Looking for Toss-Up Games

College Basketball Betting: Looking for Toss-Up Games

By Loot, NCAA Basketball Handicapper, Lootmeister.com

In certain games, we will not be able to see a discernible edge for either team. We handicap the games and are left with the impression that anything can happen. In your core, you sense that either team could easily win. When faced with a game like this, you might be better off just picking the underdog.

Don’t let the point-spread guide your opinion or establish a starting point for your handicapping. We see one team is favored over another and a lot of us take that to heart too much. We then operate within the framework of one team being supposedly better than its opponent. We need to rely on our own handicapping. And when we see an underdog team in a toss-up type of situation, we need to give that team a hard look.

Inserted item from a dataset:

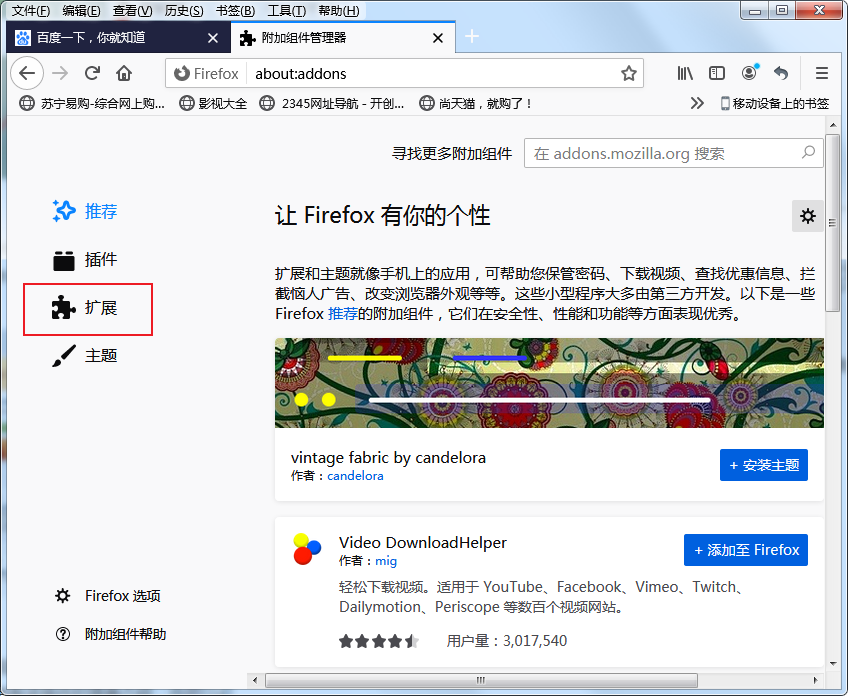Open the add-ons tools gear dropdown
This screenshot has height=696, width=848.
click(x=807, y=215)
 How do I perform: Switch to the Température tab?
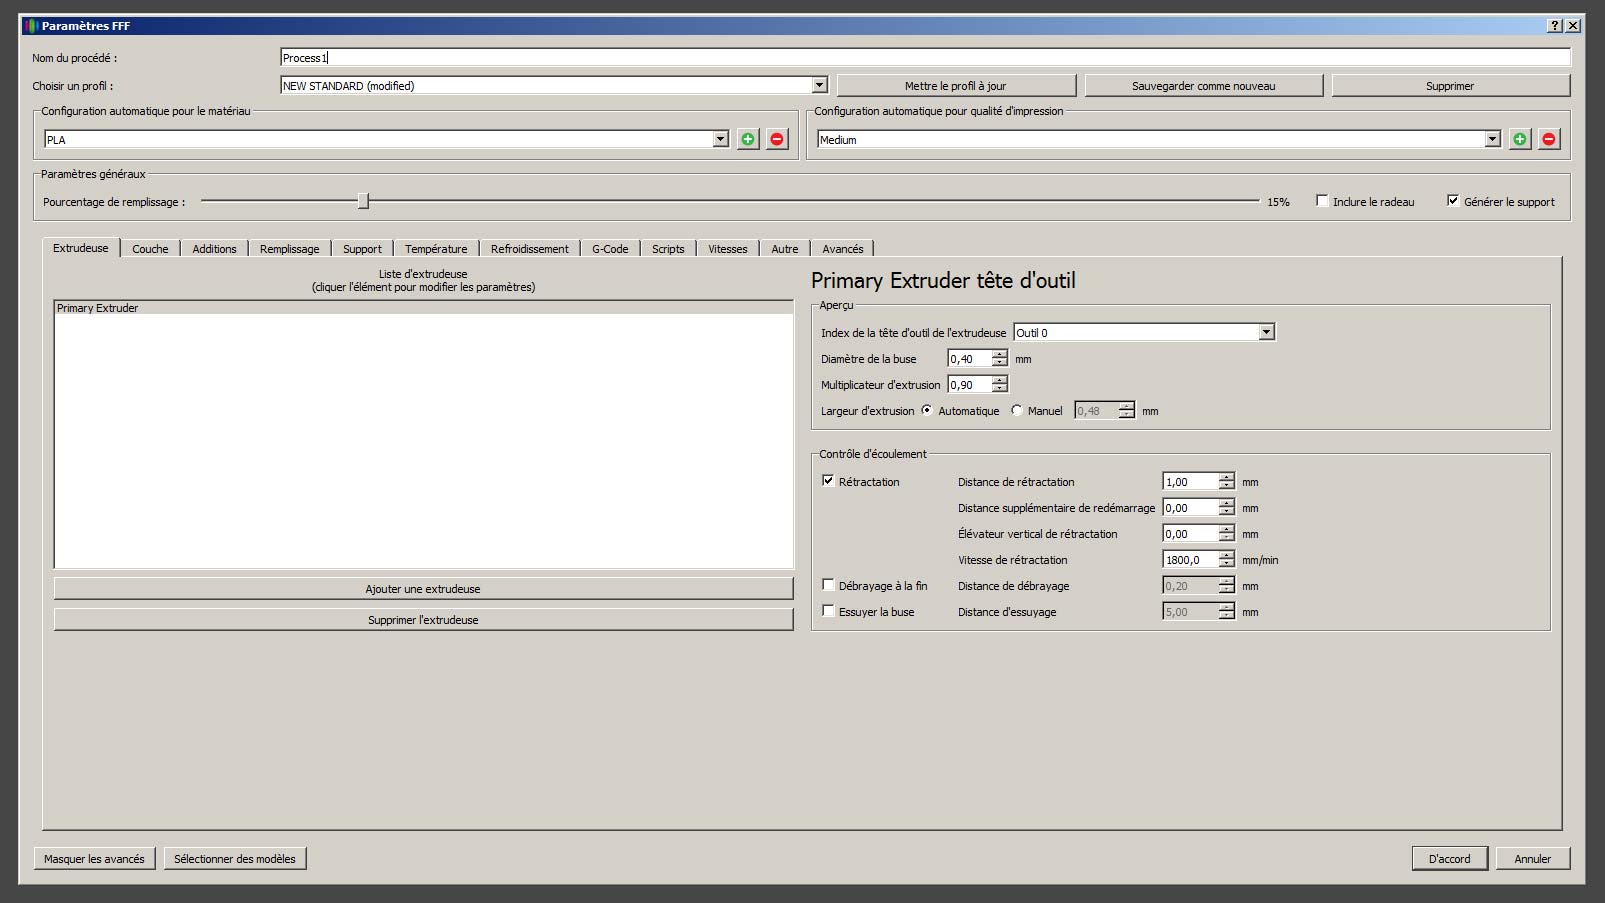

There are teams that are favored that have every right to be. They’re the better team. They played the tougher competition, are in the tougher conference, and have a better record. So when they play a team with a worse record that has played weaker opposition in a lower-end conference, they have a right to be favored.

Other teams, ones who may be smallish favorites, are in a more tenuous position. The reasons behind why they are favored might not be things that actually materialize in a game. A team can be favored for a multitude of reasons–not all of which are terribly legitimate. A team may have a deceivingly-good won-loss record. At first glance it looks impressive, but they haven’t even gotten deep into conference play and more or less beat up on a bunch of patsies.

A team can be favored by virtue of being at home. But not all teams are decidedly better at home. Not all teams have a packed arena with frothing fans. And if their opponent is comfortable with the road conditions, it’s even less of an edge. If a west-coast team is on the east coast, that’s one thing. When a road team takes a one-hour drive to the arena, the benefits of being at home can be quite negligible.

Look for teams that people are not that high on, but who might not be as bad or mediocre as they appear. They may have lost a slew of close games against good teams and are picking up a little steam lately. Maybe injured or suspended players are returning. Perhaps a coach’s system is becoming increasingly embraced. The team, for whatever reason, is beginning to hit its stride–almost imperceptibly.

So when we handicap games, we need to listen to our inner-voice when it’s screaming to us that this game could easily go either way. We determine that whatever factors are making one team a favorite are not going to surface in this particular 40-minute window of play. In situations like that, we are better off going with the underdog.

The underdog can win the game. And even if we’re wrong, we still have the points upon which to fall back. In other words, we have two shots to win. When taking a favorite in a game where you really have to split hairs to find an edge, there is only one way to win. That team needs to not only win the game, but do so by more points than what the bookie is forecasting.

It’s nice to give ourselves more avenues to victory. An underdog can win a few different ways, so when we see a game that we determine is a toss-up, it makes sense. This doesn’t mean to bet underdogs at an inordinately high percentage. But when we find the right spot, it’s a viable play. It’s just that not every underdog is in that role undeservedly. Some underdogs actually should be dogs. Others, however, are in that role on tenuous grounds.


When you look at some games, there are clear edges that one team has over its opponent that can’t be denied. Then we see games where the result will likely come down to happenstance. It could come down to a couple baskets that rattle out. It could come down to a few key calls by the refs. It might come down to who hits their foul shots in the final two minutes. In cases where games look likely to come down to those things, you’ll feel better having the team that is getting points.